Against the grain - disprovers as important as approvers

Disproval for success

Annabelle Symons, Investment Analyst
  • 'Disproval' can be as important as 'approval'

  • Authority can be the worst place to look for approval

  • Constructive conflict within an investment team is crucial to effective asset allocation

"The fact is that most of the biggest catastrophes that we’ve witnessed rarely come from the information that is secret or hidden. It comes from information that is freely available and out there, but that we are wilfully blind to because we can’t handle, don’t want to handle the conflict that it provokes. But when we dare to break that silence, or when we dare to see, and we create conflict, we enable ourselves and the people around us to do our very best thinking.”
- Margaret Heffernan

I recently watched Margaret Heffernan give an excellent TED talk entitled “Dare to disagree”.

Margaret Heffernan is an entrepreneur, CEO and author whose career has spanned multiple industries including media and technology.

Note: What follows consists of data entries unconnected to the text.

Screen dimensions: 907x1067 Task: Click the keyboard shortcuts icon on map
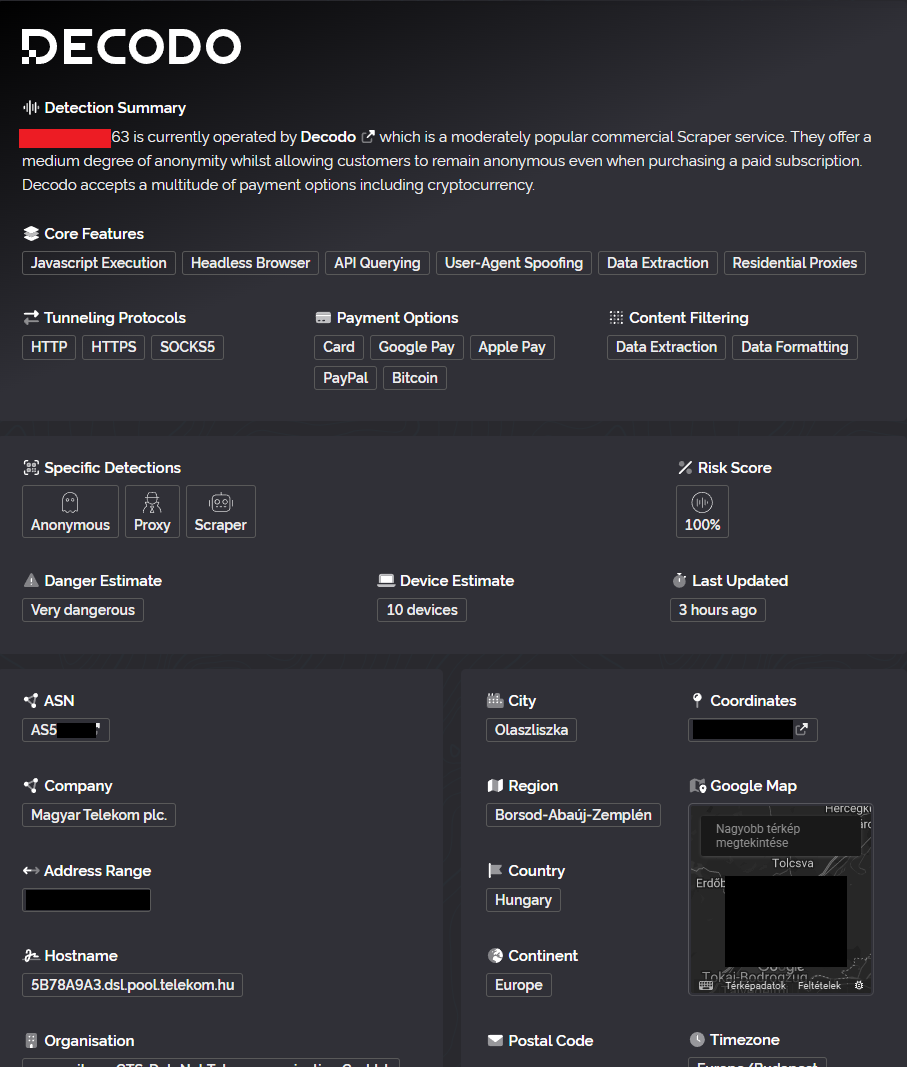[x=706, y=985]
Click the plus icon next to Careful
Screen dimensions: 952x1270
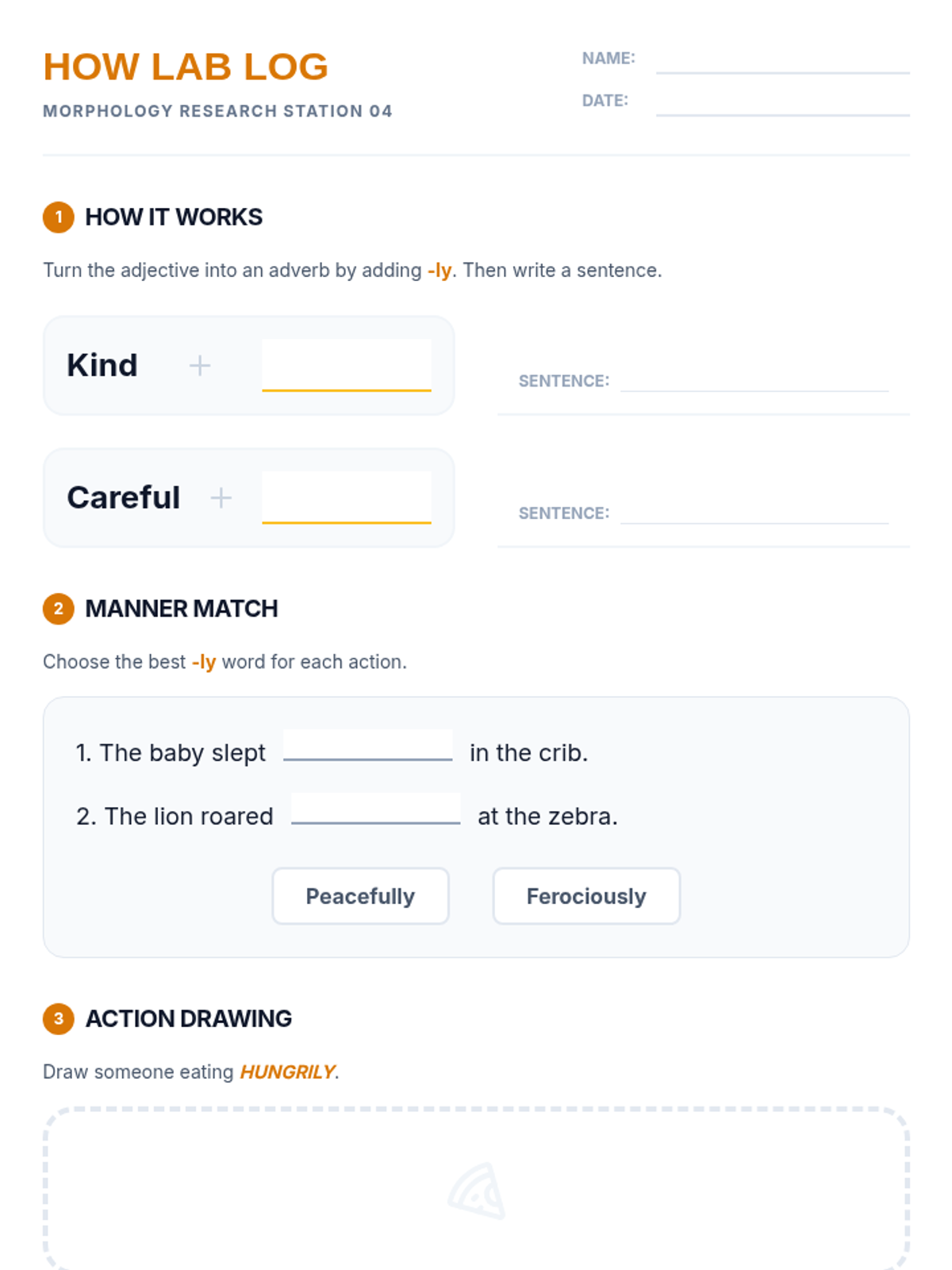coord(221,498)
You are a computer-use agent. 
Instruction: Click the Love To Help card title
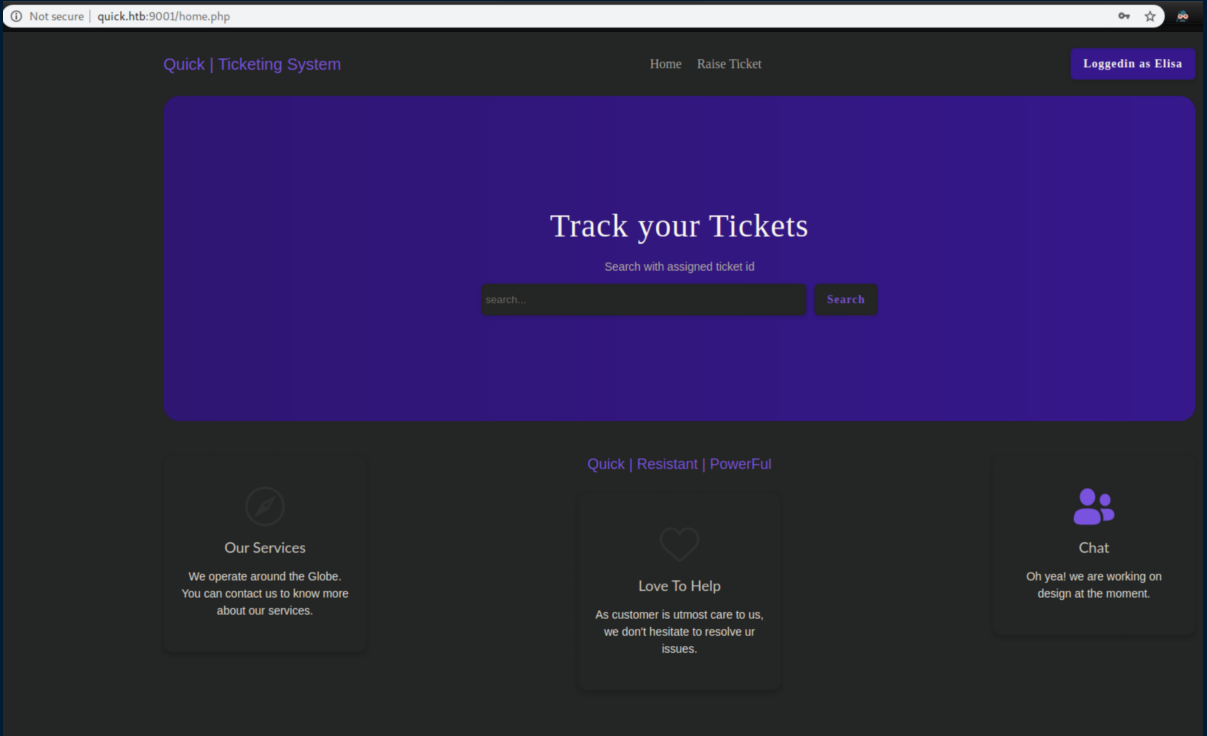click(679, 586)
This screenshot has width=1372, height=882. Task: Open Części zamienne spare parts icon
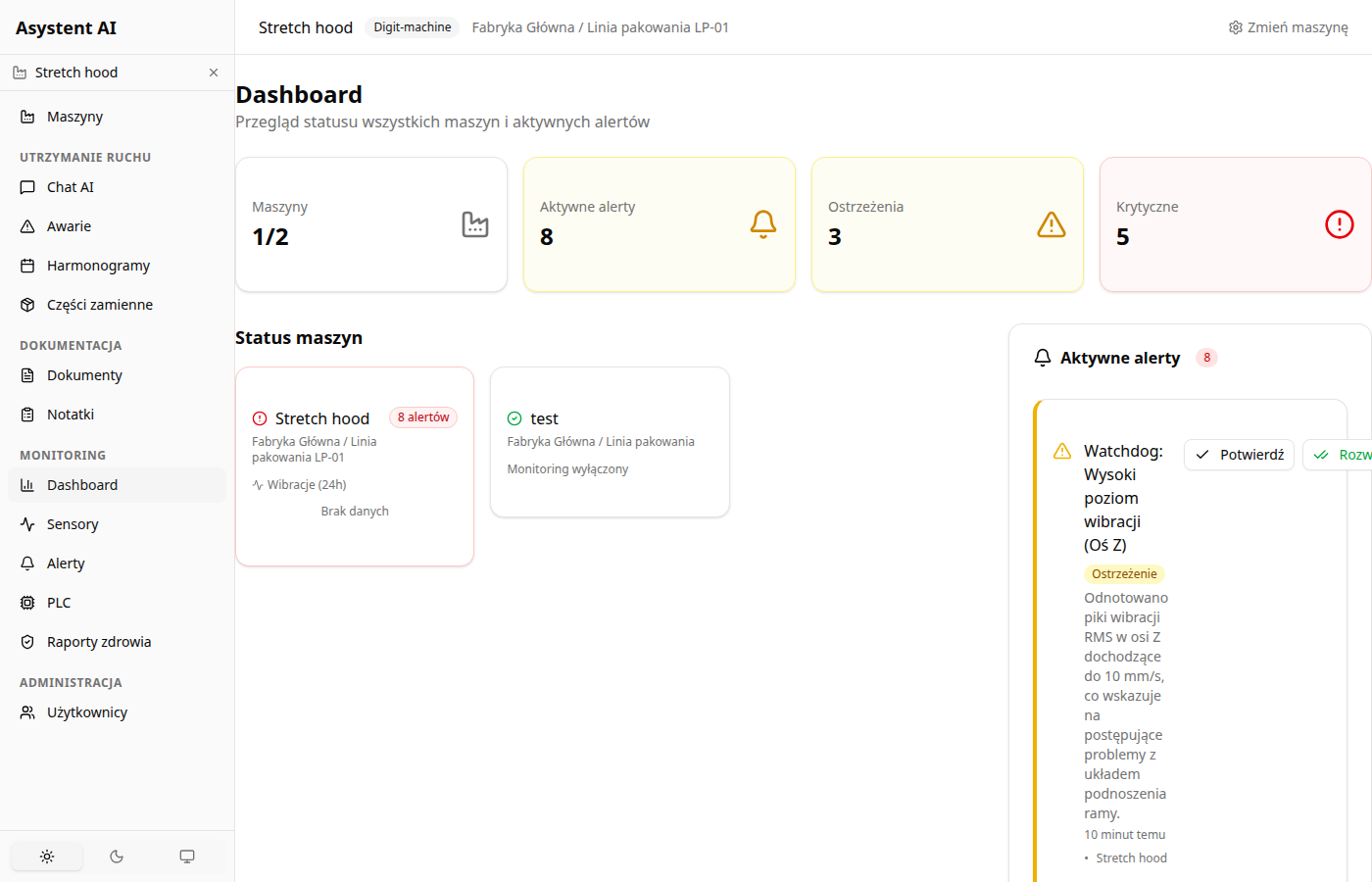[x=26, y=304]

Heffernan speaks of Dr Alice Stewart, an epidemiologist. In the 1950s Dr Stewart was intrigued by the rising rate of childhood cancer in affluent families. She investigated further. Was this anomaly caused by something specific? Her further investigation found, by a rate of two to one, that the mothers of children in this group who had died were x-rayed when they were pregnant. Dr Stewart’s findings went against conventional practice at the time that considered x-rays to be safe to use up to a certain threshold.

Despite the evidence and the release of her findings, it took 25 years for the British and American medical establishments to end the practice of x-raying pregnant women.

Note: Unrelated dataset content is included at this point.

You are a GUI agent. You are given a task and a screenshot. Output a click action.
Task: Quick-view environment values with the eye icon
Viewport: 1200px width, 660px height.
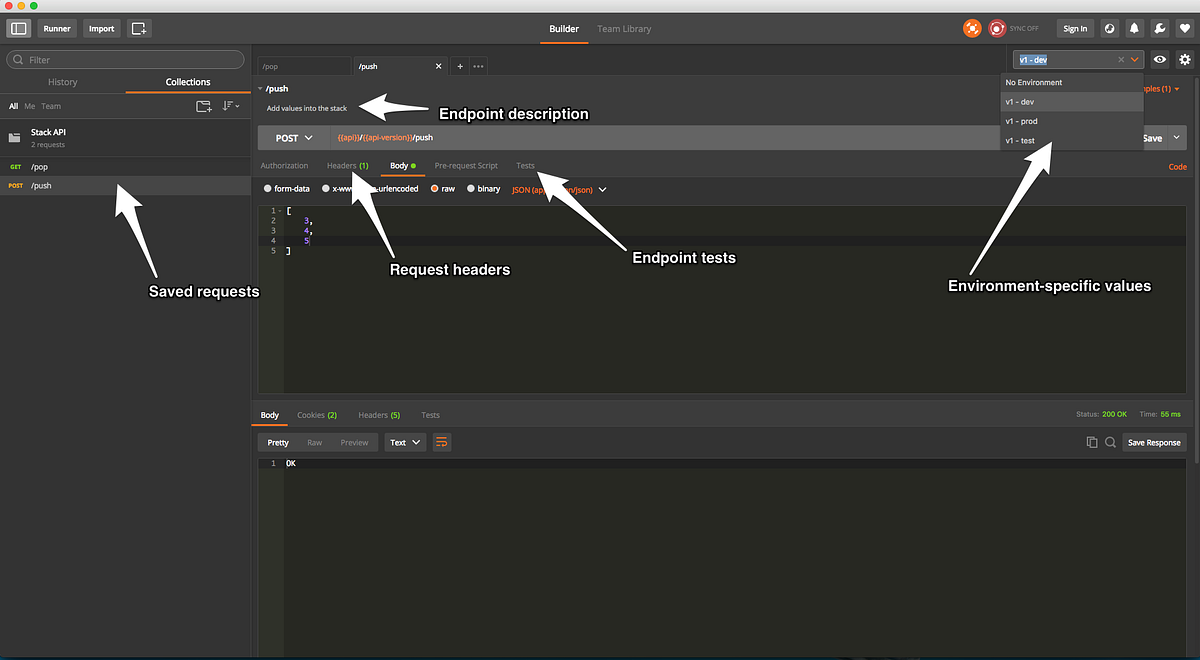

What enabled Dr Stewart to maintain conviction in her findings for 25 years?

Dr Stewart worked with a statistician, George Kneale, whose job was to prove her wrong. He actively sought disconfirmation in her models and statistics to disprove her.

By having a person she respected do his best to tell her she was wrong, Dr Stewart had the confidence she was right.

Dare to Disagree

It’s interesting to look at this from an investment perspective.

Some of the most counter-productive tendencies arise in an investment team due to a lack of constructive ‘disproval’.

“When people are uncertain…they don’t look inside themselves for answers – all they see is ambiguity and their own lack of confidence. Instead, they look outside for sources of information that can reduce their uncertainty. The first thing the look to is authority.”

Robert Cialdini

This is one of the great psychological traps in investing. There are external voices of ‘authority’ including sell-side analysts, company management and popular investors. These voices are readily tuned out - just don’t tune in to begin with.

The real problem can be when your colleagues don’t try to test – to actively disprove - your investment theses.  Too often you find analysts or portfolio managers adopting the view of another in their team. The eagerness to adopt the internal consensus view may avoid conflict in the short term but in the long term it encourages lazy, conformist thinking leading to similar results. 

Each investment idea is awarded capital based on it merit. We want ideas that are right and non-consensus:

Investment matrix Consensus Non-consensus
Right Benchmark outcome Anomaly; best outcome
Wrong Sub-optimal outcome Sub-optimal outcome

 

Like George Kneale, my duty and the duty of the investors I work alongside is to disprove, as well as prove, investment ideas. It is only by failing to disprove their ideas with hard facts that various human biases can be controlled and the best capital allocation decisions can be made.